Should we coin a new word?

New and helpful words get coined all the time. An example is the word "selfie." Another example is the word "microaggression."

I have coined a number of words (even if it just involved capitalizing a regular word). Here are most of them:

At this time, I am not proposing that we coin a new word to denote a measurable, non-self-contradictory distinction to mean what I have proposed as a clear non-judgmental definition of the word fair.

The meaning of common terms can adjust by their usage over time. Consider, for example, the word "nice."

In the past, "nice" had a variety of meanings that included being precise, delicate, or particular. It could also mean foolish or simple. Over time, the word's connotations shifted, and it came to signify something pleasant, agreeable, or kind. In contemporary usage, "nice" is commonly used to describe something positive or likable, but its previous nuances have largely faded away. This transformation in meaning showcases how words can evolve and take on new associations over the course of history.
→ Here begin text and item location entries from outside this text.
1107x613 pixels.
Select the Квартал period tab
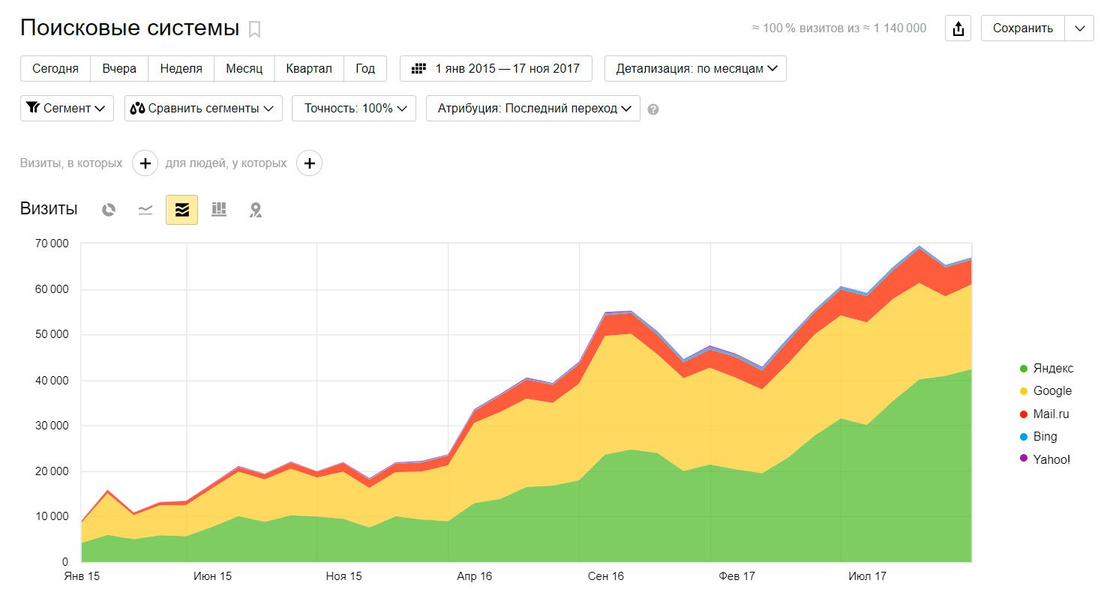308,68
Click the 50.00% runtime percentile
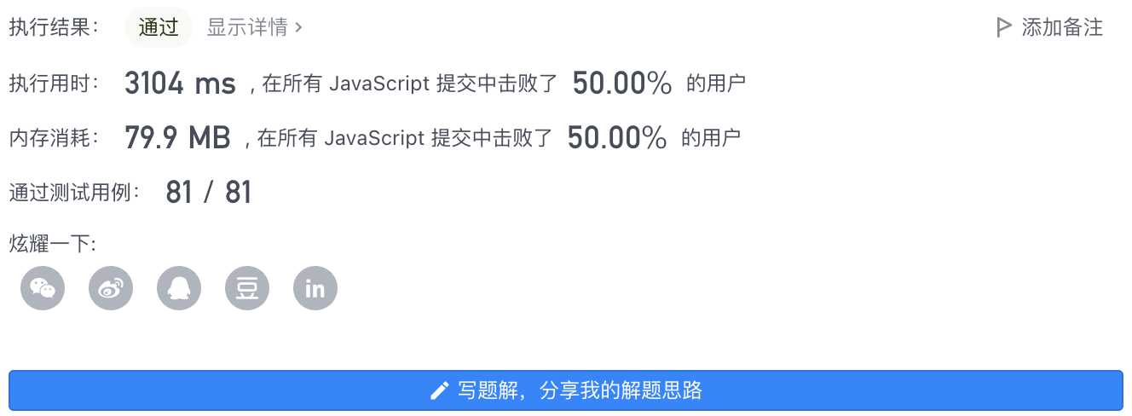 (622, 84)
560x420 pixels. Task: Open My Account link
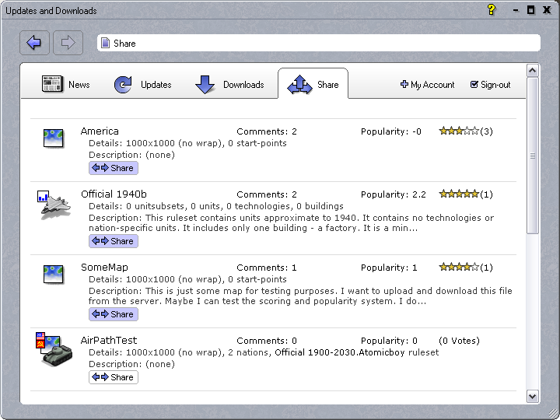pos(427,85)
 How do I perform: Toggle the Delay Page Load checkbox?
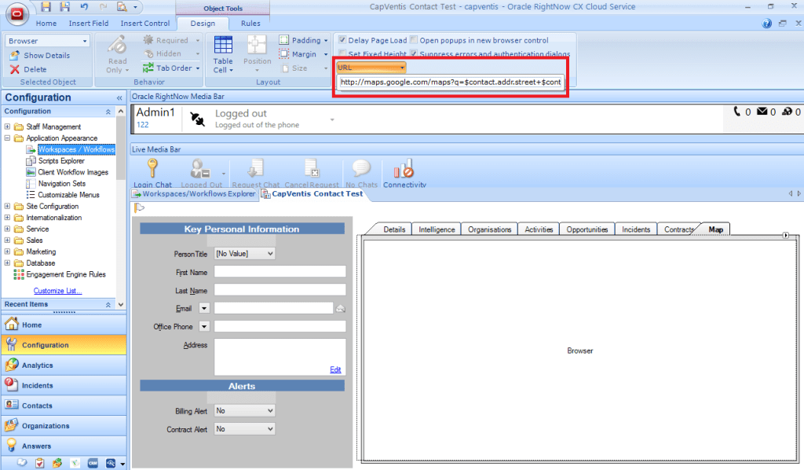point(342,40)
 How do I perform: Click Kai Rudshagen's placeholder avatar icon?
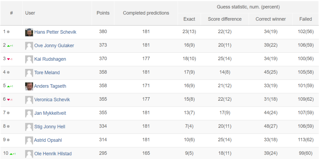29,59
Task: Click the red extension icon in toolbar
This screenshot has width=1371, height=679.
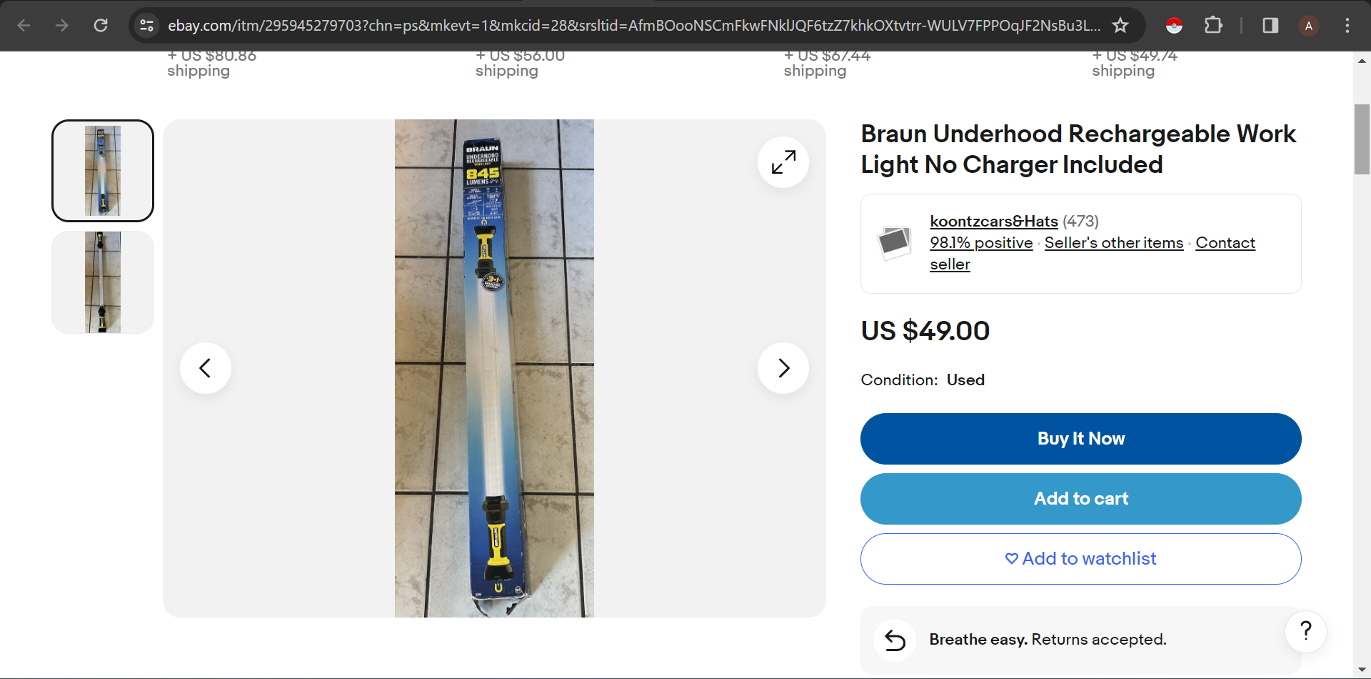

A new meaning, a new life...

Let's use the word fair (and its ilk) in this new way to denote choices and exchanges between peoples where all sides are assessing themselves a winner in the exchange. If we do this, explaining it to others, when necessary, we'll recommission the word "fair" so that it changes from its current-day effect of often causing damage to ourselves and our relationships to a one where, with its new empowered and precise meaning, we can consistently empower our life as well as our relationship with others, creating a world of win-win relationships where everyone is taking care of themselves in the process. 

To guide our life inside of this distinction requires choosing courage since sometimes we'll need to risk "looking bad" in order to ensure that we're taking 100% responsibility in fulfilling our #1 job in life (taking care of ourselves).